* **Exercise**
Reproduce every line of the records below with no changes.

[Task input start]

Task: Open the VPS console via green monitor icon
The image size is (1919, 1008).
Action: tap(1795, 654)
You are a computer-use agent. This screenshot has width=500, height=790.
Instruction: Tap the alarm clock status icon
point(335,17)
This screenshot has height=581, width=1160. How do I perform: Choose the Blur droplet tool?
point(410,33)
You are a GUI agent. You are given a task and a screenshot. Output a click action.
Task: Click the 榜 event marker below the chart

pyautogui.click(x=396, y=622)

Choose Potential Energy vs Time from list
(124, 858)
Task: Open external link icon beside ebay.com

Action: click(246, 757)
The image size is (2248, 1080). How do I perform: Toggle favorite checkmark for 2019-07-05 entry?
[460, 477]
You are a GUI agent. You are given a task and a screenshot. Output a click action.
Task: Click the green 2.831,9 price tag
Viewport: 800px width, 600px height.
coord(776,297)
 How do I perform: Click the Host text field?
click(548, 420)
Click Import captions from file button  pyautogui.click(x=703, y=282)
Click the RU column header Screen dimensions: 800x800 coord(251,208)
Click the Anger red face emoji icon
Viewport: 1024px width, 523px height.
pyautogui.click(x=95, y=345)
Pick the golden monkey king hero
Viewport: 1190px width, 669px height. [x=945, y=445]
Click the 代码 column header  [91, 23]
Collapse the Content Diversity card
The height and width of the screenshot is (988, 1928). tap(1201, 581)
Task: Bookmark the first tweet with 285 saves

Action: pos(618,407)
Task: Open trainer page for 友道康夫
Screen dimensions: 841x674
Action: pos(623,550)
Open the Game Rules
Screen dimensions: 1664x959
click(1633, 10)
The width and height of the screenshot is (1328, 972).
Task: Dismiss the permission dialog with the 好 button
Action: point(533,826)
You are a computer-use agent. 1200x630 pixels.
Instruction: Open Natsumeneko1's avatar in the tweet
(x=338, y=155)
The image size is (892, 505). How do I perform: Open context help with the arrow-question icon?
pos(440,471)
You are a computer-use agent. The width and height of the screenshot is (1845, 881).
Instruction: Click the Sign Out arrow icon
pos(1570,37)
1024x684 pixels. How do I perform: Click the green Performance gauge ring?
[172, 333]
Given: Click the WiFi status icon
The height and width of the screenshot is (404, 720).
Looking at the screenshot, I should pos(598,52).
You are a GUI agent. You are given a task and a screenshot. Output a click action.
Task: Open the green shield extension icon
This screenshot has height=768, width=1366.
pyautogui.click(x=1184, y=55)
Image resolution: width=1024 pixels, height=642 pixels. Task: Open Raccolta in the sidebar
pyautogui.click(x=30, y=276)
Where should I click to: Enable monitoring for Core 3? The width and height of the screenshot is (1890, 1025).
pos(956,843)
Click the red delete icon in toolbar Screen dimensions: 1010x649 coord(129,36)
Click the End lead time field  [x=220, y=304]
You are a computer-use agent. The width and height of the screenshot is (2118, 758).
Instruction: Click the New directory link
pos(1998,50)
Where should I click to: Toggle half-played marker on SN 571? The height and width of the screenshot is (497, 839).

[Task input end]

* **Result**
Task: Open the VPS console via green monitor icon
The image size is (1919, 1008).
Action: tap(1795, 654)
You are a computer-use agent. This screenshot has width=500, height=790.
Instruction: Tap the alarm clock status icon
point(335,17)
This screenshot has height=581, width=1160. How do I perform: Choose the Blur droplet tool?
point(410,33)
You are a GUI agent. You are given a task and a screenshot. Output a click action.
Task: Click the 榜 event marker below the chart

pyautogui.click(x=396, y=622)

Choose Potential Energy vs Time from list
(124, 858)
Task: Open external link icon beside ebay.com

Action: click(246, 757)
The image size is (2248, 1080). How do I perform: Toggle favorite checkmark for 2019-07-05 entry?
[460, 477]
You are a GUI agent. You are given a task and a screenshot. Output a click action.
Task: Click the green 2.831,9 price tag
Viewport: 800px width, 600px height.
coord(776,297)
 How do I perform: Click the Host text field?
click(548, 420)
Click Import captions from file button  pyautogui.click(x=703, y=282)
Click the RU column header Screen dimensions: 800x800 coord(251,208)
Click the Anger red face emoji icon
Viewport: 1024px width, 523px height.
pyautogui.click(x=95, y=345)
Pick the golden monkey king hero
Viewport: 1190px width, 669px height. [x=945, y=445]
Click the 代码 column header  [91, 23]
Collapse the Content Diversity card
The height and width of the screenshot is (988, 1928). tap(1201, 581)
Task: Bookmark the first tweet with 285 saves

Action: pos(618,407)
Task: Open trainer page for 友道康夫
Screen dimensions: 841x674
Action: pos(623,550)
Open the Game Rules
Screen dimensions: 1664x959
click(1633, 10)
The width and height of the screenshot is (1328, 972).
Task: Dismiss the permission dialog with the 好 button
Action: point(533,826)
You are a computer-use agent. 1200x630 pixels.
Instruction: Open Natsumeneko1's avatar in the tweet
(x=338, y=155)
The image size is (892, 505). How do I perform: Open context help with the arrow-question icon?
pos(440,471)
You are a computer-use agent. The width and height of the screenshot is (1845, 881).
Instruction: Click the Sign Out arrow icon
pos(1570,37)
1024x684 pixels. How do I perform: Click the green Performance gauge ring?
[172, 333]
Given: Click the WiFi status icon
The height and width of the screenshot is (404, 720).
Looking at the screenshot, I should pos(598,52).
You are a GUI agent. You are given a task and a screenshot. Output a click action.
Task: Open the green shield extension icon
This screenshot has height=768, width=1366.
pyautogui.click(x=1184, y=55)
Image resolution: width=1024 pixels, height=642 pixels. Task: Open Raccolta in the sidebar
pyautogui.click(x=30, y=276)
Where should I click to: Enable monitoring for Core 3? The width and height of the screenshot is (1890, 1025).
pos(956,843)
Click the red delete icon in toolbar Screen dimensions: 1010x649 coord(129,36)
Click the End lead time field  [x=220, y=304]
You are a computer-use agent. The width and height of the screenshot is (2118, 758).
Instruction: Click the New directory link
pos(1998,50)
Where should I click to: Toggle half-played marker on SN 571? The height and width of the screenshot is (497, 839).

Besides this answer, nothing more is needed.